El seductor
Sofia Coppola se arriesga a hacer un remake de una película muy conocida de 1971 y asociada con su protagonista, Clint Eastwood. El seductor The beguiled, Estados Unidos 2017: las cautivadas, engañadas, seducidas fue dirigida en su primera versión por Don Siegel ...
Sofia Coppola se arriesga a hacer un remake de una película muy conocida de 1971 y asociada con su protagonista, Clint Eastwood. El seductor (The beguiled, Estados Unidos 2017: las cautivadas, engañadas, seducidas) fue dirigida en su primera versión por Don Siegel —quien, por cierto, dirigió en varias películas a Eastwood— y está escrita por Albert Maltz e Irene Kamp, que hicieron una buena adaptación de la novela original de Thomas Cullinan.
El seductor es una historia ubicada en el contexto de la Guerra Civil en Estados Unidos. A una academia femenina ubicada en el sur llega un soldado de la Unión herido gravemente, Corporal McBurney, Colin Farrell que hace un trabajo convincente.

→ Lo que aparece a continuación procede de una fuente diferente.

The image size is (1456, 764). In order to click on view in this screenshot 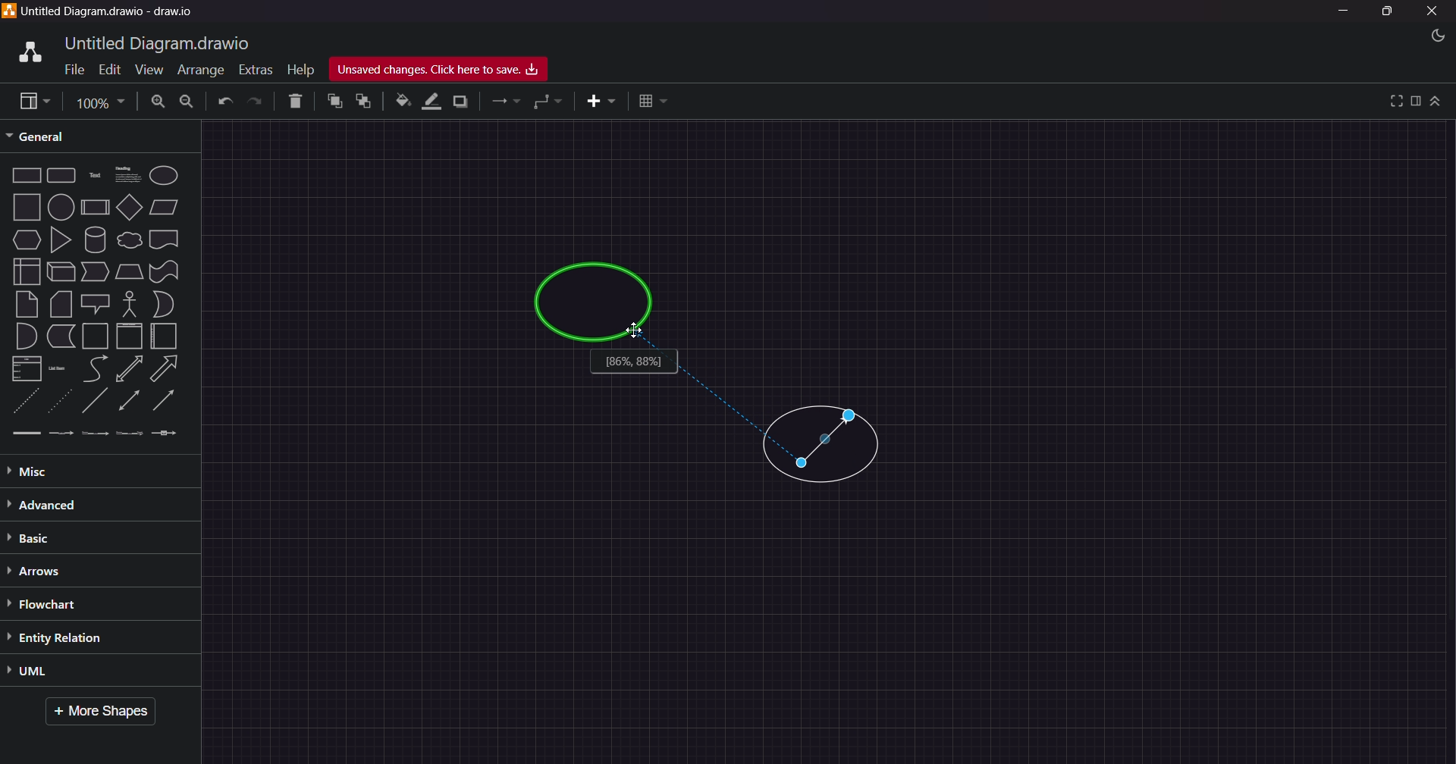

La calma, el orden y la represión que aplacaban las voluntades de las habitantes del internado, explotan para dar paso a tensiones sexuales y enfrentamientos en un giro muy atractivo de la historia.

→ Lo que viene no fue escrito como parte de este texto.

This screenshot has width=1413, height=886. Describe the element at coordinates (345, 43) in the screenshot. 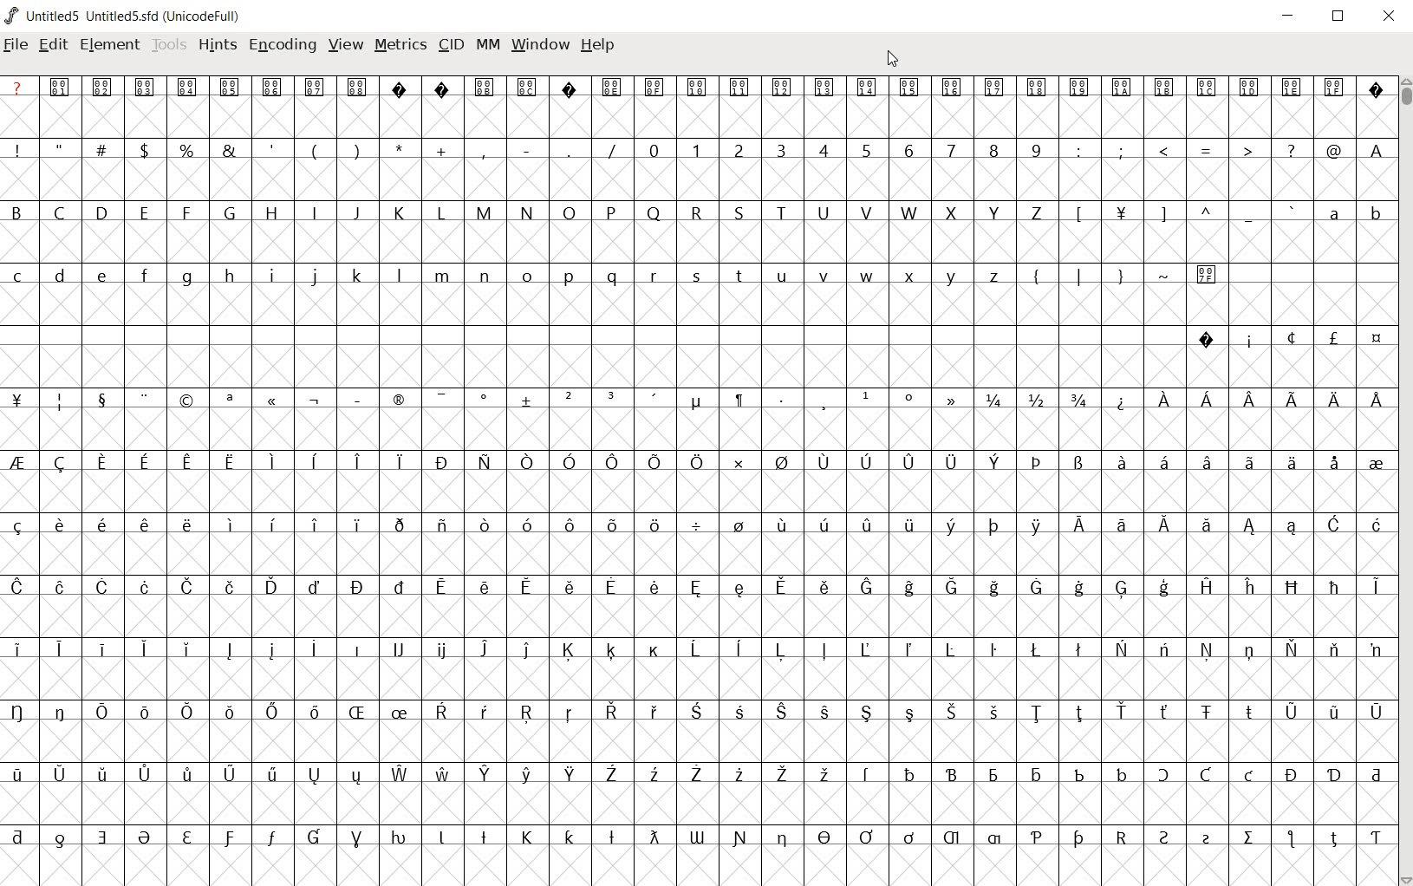

I see `VIEW` at that location.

Para hacer una nueva versión de la misma historia, Sofia Coppola tenía que hacerlo de manera diferente y optó por tomar el mismo guión de 1971, pero remontándolo para convertirlo en un relato que se cuenta mayoritariamente desde el punto de vista de las mujeres que están en la escuela, atrapadas en el conflicto y muy próximas a que su bando pierda la guerra.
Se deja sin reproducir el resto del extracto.